-- DATASET RECORDS follows --
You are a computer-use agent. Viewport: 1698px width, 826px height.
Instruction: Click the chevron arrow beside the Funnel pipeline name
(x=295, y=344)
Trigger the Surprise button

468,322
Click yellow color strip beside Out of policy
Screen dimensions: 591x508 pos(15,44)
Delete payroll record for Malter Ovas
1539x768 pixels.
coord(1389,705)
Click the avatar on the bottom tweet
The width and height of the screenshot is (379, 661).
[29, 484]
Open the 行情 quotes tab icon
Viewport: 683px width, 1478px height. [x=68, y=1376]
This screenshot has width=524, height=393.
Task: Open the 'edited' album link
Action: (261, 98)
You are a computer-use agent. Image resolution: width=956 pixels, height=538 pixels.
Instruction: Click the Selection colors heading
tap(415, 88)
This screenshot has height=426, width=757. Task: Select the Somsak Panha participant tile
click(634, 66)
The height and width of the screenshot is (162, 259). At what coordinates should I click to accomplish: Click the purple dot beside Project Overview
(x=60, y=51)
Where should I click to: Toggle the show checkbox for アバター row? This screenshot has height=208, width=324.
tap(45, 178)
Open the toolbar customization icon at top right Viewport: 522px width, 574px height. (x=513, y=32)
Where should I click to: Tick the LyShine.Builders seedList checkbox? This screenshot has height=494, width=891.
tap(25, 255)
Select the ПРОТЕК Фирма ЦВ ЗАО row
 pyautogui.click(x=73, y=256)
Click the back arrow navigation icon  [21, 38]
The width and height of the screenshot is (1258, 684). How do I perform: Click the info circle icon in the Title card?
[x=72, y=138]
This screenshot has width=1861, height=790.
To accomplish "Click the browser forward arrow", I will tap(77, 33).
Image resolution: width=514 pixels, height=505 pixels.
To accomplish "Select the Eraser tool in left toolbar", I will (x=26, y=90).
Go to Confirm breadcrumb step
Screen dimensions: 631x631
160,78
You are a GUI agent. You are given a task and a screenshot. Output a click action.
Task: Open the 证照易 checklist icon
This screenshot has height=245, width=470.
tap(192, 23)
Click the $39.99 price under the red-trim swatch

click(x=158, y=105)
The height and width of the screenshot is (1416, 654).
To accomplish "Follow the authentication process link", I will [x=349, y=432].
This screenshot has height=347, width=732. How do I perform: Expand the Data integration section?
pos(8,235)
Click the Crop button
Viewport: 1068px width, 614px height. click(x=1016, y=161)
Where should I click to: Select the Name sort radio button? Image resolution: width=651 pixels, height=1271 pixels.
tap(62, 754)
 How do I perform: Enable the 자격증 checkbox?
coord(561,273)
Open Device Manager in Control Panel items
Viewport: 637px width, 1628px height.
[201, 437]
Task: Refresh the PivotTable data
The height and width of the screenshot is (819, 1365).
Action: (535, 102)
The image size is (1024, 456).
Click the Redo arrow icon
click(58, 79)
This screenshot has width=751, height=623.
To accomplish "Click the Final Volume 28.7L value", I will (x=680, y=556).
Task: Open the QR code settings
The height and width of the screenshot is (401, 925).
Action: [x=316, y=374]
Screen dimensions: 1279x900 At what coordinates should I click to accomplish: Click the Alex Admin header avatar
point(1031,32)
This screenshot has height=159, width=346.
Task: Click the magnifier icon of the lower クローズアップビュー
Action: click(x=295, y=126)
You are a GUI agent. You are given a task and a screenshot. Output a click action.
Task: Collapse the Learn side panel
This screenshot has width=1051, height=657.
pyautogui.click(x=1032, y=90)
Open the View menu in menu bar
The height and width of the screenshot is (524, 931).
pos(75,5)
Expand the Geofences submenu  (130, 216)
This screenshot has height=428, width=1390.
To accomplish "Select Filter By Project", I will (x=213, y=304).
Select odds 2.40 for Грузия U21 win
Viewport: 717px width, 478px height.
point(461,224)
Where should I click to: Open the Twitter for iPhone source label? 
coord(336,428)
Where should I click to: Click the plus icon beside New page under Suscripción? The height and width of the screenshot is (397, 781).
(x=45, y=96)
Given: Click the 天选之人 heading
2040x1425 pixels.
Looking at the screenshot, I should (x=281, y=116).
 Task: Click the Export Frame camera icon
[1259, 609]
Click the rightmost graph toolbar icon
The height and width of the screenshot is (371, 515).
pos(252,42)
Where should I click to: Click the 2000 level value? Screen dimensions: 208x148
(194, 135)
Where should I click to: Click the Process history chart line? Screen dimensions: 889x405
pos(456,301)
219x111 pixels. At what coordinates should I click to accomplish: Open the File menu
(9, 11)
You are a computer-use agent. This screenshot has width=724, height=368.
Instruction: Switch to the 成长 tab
-- DATASET RECORDS concluded --
Provide an exact transcription of every entry above.

### PROBLEM SOLUTION
You are a computer-use agent. Viewport: 1698px width, 826px height.
Instruction: Click the chevron arrow beside the Funnel pipeline name
(x=295, y=344)
Trigger the Surprise button

468,322
Click yellow color strip beside Out of policy
Screen dimensions: 591x508 pos(15,44)
Delete payroll record for Malter Ovas
1539x768 pixels.
coord(1389,705)
Click the avatar on the bottom tweet
The width and height of the screenshot is (379, 661).
[29, 484]
Open the 行情 quotes tab icon
Viewport: 683px width, 1478px height. [x=68, y=1376]
This screenshot has width=524, height=393.
Task: Open the 'edited' album link
Action: (261, 98)
You are a computer-use agent. Image resolution: width=956 pixels, height=538 pixels.
Instruction: Click the Selection colors heading
tap(415, 88)
This screenshot has height=426, width=757. Task: Select the Somsak Panha participant tile
click(634, 66)
The height and width of the screenshot is (162, 259). At what coordinates should I click to accomplish: Click the purple dot beside Project Overview
(x=60, y=51)
Where should I click to: Toggle the show checkbox for アバター row? This screenshot has height=208, width=324.
tap(45, 178)
Open the toolbar customization icon at top right Viewport: 522px width, 574px height. (x=513, y=32)
Where should I click to: Tick the LyShine.Builders seedList checkbox? This screenshot has height=494, width=891.
tap(25, 255)
Select the ПРОТЕК Фирма ЦВ ЗАО row
 pyautogui.click(x=73, y=256)
Click the back arrow navigation icon  [21, 38]
The width and height of the screenshot is (1258, 684). How do I perform: Click the info circle icon in the Title card?
[x=72, y=138]
This screenshot has width=1861, height=790.
To accomplish "Click the browser forward arrow", I will tap(77, 33).
Image resolution: width=514 pixels, height=505 pixels.
To accomplish "Select the Eraser tool in left toolbar", I will (x=26, y=90).
Go to Confirm breadcrumb step
Screen dimensions: 631x631
160,78
You are a GUI agent. You are given a task and a screenshot. Output a click action.
Task: Open the 证照易 checklist icon
This screenshot has height=245, width=470.
tap(192, 23)
Click the $39.99 price under the red-trim swatch

click(x=158, y=105)
The height and width of the screenshot is (1416, 654).
To accomplish "Follow the authentication process link", I will [x=349, y=432].
This screenshot has height=347, width=732. How do I perform: Expand the Data integration section?
pos(8,235)
Click the Crop button
Viewport: 1068px width, 614px height. click(x=1016, y=161)
Where should I click to: Select the Name sort radio button? Image resolution: width=651 pixels, height=1271 pixels.
tap(62, 754)
 How do I perform: Enable the 자격증 checkbox?
coord(561,273)
Open Device Manager in Control Panel items
Viewport: 637px width, 1628px height.
[201, 437]
Task: Refresh the PivotTable data
The height and width of the screenshot is (819, 1365).
Action: (535, 102)
The image size is (1024, 456).
Click the Redo arrow icon
click(58, 79)
This screenshot has width=751, height=623.
To accomplish "Click the Final Volume 28.7L value", I will (x=680, y=556).
Task: Open the QR code settings
The height and width of the screenshot is (401, 925).
Action: [x=316, y=374]
Screen dimensions: 1279x900 At what coordinates should I click to accomplish: Click the Alex Admin header avatar
point(1031,32)
This screenshot has height=159, width=346.
Task: Click the magnifier icon of the lower クローズアップビュー
Action: click(x=295, y=126)
You are a GUI agent. You are given a task and a screenshot. Output a click action.
Task: Collapse the Learn side panel
This screenshot has width=1051, height=657.
pyautogui.click(x=1032, y=90)
Open the View menu in menu bar
The height and width of the screenshot is (524, 931).
pos(75,5)
Expand the Geofences submenu  (130, 216)
This screenshot has height=428, width=1390.
To accomplish "Select Filter By Project", I will (x=213, y=304).
Select odds 2.40 for Грузия U21 win
Viewport: 717px width, 478px height.
point(461,224)
Where should I click to: Open the Twitter for iPhone source label? 
coord(336,428)
Where should I click to: Click the plus icon beside New page under Suscripción? The height and width of the screenshot is (397, 781).
(x=45, y=96)
Given: Click the 天选之人 heading
2040x1425 pixels.
Looking at the screenshot, I should (x=281, y=116).
 Task: Click the Export Frame camera icon
[1259, 609]
Click the rightmost graph toolbar icon
The height and width of the screenshot is (371, 515).
pos(252,42)
Where should I click to: Click the 2000 level value? Screen dimensions: 208x148
(194, 135)
Where should I click to: Click the Process history chart line? Screen dimensions: 889x405
pos(456,301)
219x111 pixels. At what coordinates should I click to accomplish: Open the File menu
(9, 11)
You are a computer-use agent. This screenshot has width=724, height=368.
Instruction: Switch to the 成长 tab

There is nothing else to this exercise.